## TASK BRIEF
Reproduce every one of the following records word for word.

## SUPPLIED ENTRIES
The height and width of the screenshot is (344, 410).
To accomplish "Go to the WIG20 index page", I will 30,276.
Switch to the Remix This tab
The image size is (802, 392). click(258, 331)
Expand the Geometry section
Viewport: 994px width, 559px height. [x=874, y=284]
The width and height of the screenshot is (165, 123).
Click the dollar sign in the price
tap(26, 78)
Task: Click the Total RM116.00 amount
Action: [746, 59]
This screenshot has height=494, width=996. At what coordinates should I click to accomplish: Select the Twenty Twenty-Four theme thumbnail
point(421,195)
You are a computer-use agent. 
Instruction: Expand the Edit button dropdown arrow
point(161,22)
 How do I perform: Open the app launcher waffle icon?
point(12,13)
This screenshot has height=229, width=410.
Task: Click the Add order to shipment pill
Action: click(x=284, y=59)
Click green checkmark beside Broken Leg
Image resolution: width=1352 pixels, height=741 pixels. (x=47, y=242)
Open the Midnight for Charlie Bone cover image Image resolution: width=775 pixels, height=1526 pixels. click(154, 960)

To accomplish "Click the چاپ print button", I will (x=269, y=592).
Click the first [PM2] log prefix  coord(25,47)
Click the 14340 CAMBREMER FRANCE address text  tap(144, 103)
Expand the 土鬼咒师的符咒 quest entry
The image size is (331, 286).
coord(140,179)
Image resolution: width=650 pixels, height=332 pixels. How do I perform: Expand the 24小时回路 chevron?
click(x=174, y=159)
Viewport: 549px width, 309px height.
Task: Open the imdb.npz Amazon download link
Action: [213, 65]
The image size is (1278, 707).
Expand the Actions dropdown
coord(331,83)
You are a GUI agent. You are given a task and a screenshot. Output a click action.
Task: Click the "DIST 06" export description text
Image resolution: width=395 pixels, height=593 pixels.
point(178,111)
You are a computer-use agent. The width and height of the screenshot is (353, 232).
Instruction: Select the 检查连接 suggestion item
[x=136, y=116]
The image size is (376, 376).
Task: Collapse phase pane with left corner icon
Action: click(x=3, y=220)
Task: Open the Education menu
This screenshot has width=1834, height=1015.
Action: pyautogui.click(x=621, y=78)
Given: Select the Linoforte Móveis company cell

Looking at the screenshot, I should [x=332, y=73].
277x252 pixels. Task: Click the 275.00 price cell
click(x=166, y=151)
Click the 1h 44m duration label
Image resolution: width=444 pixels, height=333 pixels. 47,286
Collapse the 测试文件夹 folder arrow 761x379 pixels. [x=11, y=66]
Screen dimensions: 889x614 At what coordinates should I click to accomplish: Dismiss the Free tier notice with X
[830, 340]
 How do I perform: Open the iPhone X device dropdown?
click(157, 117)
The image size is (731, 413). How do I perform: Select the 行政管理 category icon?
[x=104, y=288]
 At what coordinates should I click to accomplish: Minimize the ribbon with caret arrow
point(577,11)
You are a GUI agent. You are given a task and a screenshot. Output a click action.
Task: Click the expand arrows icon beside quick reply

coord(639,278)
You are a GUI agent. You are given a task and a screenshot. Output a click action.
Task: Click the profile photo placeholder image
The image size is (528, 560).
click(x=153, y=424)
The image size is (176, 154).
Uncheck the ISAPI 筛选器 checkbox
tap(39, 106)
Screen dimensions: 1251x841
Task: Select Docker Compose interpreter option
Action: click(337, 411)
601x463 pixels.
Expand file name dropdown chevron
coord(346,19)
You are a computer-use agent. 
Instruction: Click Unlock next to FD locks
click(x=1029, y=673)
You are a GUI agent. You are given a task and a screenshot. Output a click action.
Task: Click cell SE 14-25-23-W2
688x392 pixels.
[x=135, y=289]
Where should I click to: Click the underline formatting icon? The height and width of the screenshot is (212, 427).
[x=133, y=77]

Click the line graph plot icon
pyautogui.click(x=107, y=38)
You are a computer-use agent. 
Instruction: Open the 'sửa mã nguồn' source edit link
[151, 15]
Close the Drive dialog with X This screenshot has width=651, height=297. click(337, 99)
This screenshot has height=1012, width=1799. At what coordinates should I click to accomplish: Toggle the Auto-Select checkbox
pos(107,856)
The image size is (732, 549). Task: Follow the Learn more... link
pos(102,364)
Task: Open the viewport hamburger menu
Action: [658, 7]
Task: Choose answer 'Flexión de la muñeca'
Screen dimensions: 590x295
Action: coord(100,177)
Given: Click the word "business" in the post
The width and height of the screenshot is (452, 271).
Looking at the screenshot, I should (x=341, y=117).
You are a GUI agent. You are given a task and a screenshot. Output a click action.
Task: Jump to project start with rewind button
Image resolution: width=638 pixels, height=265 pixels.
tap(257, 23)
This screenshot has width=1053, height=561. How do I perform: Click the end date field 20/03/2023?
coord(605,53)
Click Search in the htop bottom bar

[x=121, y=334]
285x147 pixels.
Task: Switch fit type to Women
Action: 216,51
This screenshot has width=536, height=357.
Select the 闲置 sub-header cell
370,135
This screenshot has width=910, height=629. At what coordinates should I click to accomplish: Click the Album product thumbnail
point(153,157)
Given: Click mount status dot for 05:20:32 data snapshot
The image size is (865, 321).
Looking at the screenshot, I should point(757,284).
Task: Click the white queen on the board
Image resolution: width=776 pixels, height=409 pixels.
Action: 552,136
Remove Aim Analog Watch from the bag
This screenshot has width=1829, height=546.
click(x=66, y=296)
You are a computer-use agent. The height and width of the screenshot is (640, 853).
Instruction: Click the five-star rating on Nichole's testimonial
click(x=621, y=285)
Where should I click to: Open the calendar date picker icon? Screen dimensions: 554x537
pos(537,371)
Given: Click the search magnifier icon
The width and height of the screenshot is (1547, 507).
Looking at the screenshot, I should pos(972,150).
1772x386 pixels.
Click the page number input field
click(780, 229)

## OUTPUT BELOW
The height and width of the screenshot is (344, 410).
To accomplish "Go to the WIG20 index page", I will 30,276.
Switch to the Remix This tab
The image size is (802, 392). click(258, 331)
Expand the Geometry section
Viewport: 994px width, 559px height. [x=874, y=284]
The width and height of the screenshot is (165, 123).
Click the dollar sign in the price
tap(26, 78)
Task: Click the Total RM116.00 amount
Action: [746, 59]
This screenshot has height=494, width=996. At what coordinates should I click to accomplish: Select the Twenty Twenty-Four theme thumbnail
point(421,195)
You are a computer-use agent. 
Instruction: Expand the Edit button dropdown arrow
point(161,22)
 How do I perform: Open the app launcher waffle icon?
point(12,13)
This screenshot has height=229, width=410.
Task: Click the Add order to shipment pill
Action: click(x=284, y=59)
Click green checkmark beside Broken Leg
Image resolution: width=1352 pixels, height=741 pixels. (x=47, y=242)
Open the Midnight for Charlie Bone cover image Image resolution: width=775 pixels, height=1526 pixels. click(154, 960)

To accomplish "Click the چاپ print button", I will (x=269, y=592).
Click the first [PM2] log prefix  coord(25,47)
Click the 14340 CAMBREMER FRANCE address text  tap(144, 103)
Expand the 土鬼咒师的符咒 quest entry
The image size is (331, 286).
coord(140,179)
Image resolution: width=650 pixels, height=332 pixels. How do I perform: Expand the 24小时回路 chevron?
click(x=174, y=159)
Viewport: 549px width, 309px height.
Task: Open the imdb.npz Amazon download link
Action: [213, 65]
The image size is (1278, 707).
Expand the Actions dropdown
coord(331,83)
You are a GUI agent. You are given a task and a screenshot. Output a click action.
Task: Click the "DIST 06" export description text
Image resolution: width=395 pixels, height=593 pixels.
point(178,111)
You are a computer-use agent. The width and height of the screenshot is (353, 232).
Instruction: Select the 检查连接 suggestion item
[x=136, y=116]
The image size is (376, 376).
Task: Collapse phase pane with left corner icon
Action: click(x=3, y=220)
Task: Open the Education menu
This screenshot has width=1834, height=1015.
Action: pyautogui.click(x=621, y=78)
Given: Select the Linoforte Móveis company cell

Looking at the screenshot, I should [x=332, y=73].
277x252 pixels. Task: Click the 275.00 price cell
click(x=166, y=151)
Click the 1h 44m duration label
Image resolution: width=444 pixels, height=333 pixels. 47,286
Collapse the 测试文件夹 folder arrow 761x379 pixels. [x=11, y=66]
Screen dimensions: 889x614 At what coordinates should I click to accomplish: Dismiss the Free tier notice with X
[830, 340]
 How do I perform: Open the iPhone X device dropdown?
click(157, 117)
The image size is (731, 413). How do I perform: Select the 行政管理 category icon?
[x=104, y=288]
 At what coordinates should I click to accomplish: Minimize the ribbon with caret arrow
point(577,11)
You are a GUI agent. You are given a task and a screenshot. Output a click action.
Task: Click the expand arrows icon beside quick reply

coord(639,278)
You are a GUI agent. You are given a task and a screenshot. Output a click action.
Task: Click the profile photo placeholder image
The image size is (528, 560).
click(x=153, y=424)
The image size is (176, 154).
Uncheck the ISAPI 筛选器 checkbox
tap(39, 106)
Screen dimensions: 1251x841
Task: Select Docker Compose interpreter option
Action: click(337, 411)
601x463 pixels.
Expand file name dropdown chevron
coord(346,19)
You are a computer-use agent. 
Instruction: Click Unlock next to FD locks
click(x=1029, y=673)
You are a GUI agent. You are given a task and a screenshot. Output a click action.
Task: Click cell SE 14-25-23-W2
688x392 pixels.
[x=135, y=289]
Where should I click to: Click the underline formatting icon? The height and width of the screenshot is (212, 427).
[x=133, y=77]

Click the line graph plot icon
pyautogui.click(x=107, y=38)
You are a computer-use agent. 
Instruction: Open the 'sửa mã nguồn' source edit link
[151, 15]
Close the Drive dialog with X This screenshot has width=651, height=297. click(337, 99)
This screenshot has height=1012, width=1799. At what coordinates should I click to accomplish: Toggle the Auto-Select checkbox
pos(107,856)
The image size is (732, 549). Task: Follow the Learn more... link
pos(102,364)
Task: Open the viewport hamburger menu
Action: [658, 7]
Task: Choose answer 'Flexión de la muñeca'
Screen dimensions: 590x295
Action: coord(100,177)
Given: Click the word "business" in the post
The width and height of the screenshot is (452, 271).
Looking at the screenshot, I should (x=341, y=117).
You are a GUI agent. You are given a task and a screenshot. Output a click action.
Task: Jump to project start with rewind button
Image resolution: width=638 pixels, height=265 pixels.
tap(257, 23)
This screenshot has width=1053, height=561. How do I perform: Click the end date field 20/03/2023?
coord(605,53)
Click Search in the htop bottom bar

[x=121, y=334]
285x147 pixels.
Task: Switch fit type to Women
Action: 216,51
This screenshot has width=536, height=357.
Select the 闲置 sub-header cell
370,135
This screenshot has width=910, height=629. At what coordinates should I click to accomplish: Click the Album product thumbnail
point(153,157)
Given: Click mount status dot for 05:20:32 data snapshot
The image size is (865, 321).
Looking at the screenshot, I should point(757,284).
Task: Click the white queen on the board
Image resolution: width=776 pixels, height=409 pixels.
Action: 552,136
Remove Aim Analog Watch from the bag
This screenshot has width=1829, height=546.
click(x=66, y=296)
You are a computer-use agent. The height and width of the screenshot is (640, 853).
Instruction: Click the five-star rating on Nichole's testimonial
click(x=621, y=285)
Where should I click to: Open the calendar date picker icon? Screen dimensions: 554x537
pos(537,371)
Given: Click the search magnifier icon
The width and height of the screenshot is (1547, 507).
Looking at the screenshot, I should pos(972,150).
1772x386 pixels.
Click the page number input field
click(780, 229)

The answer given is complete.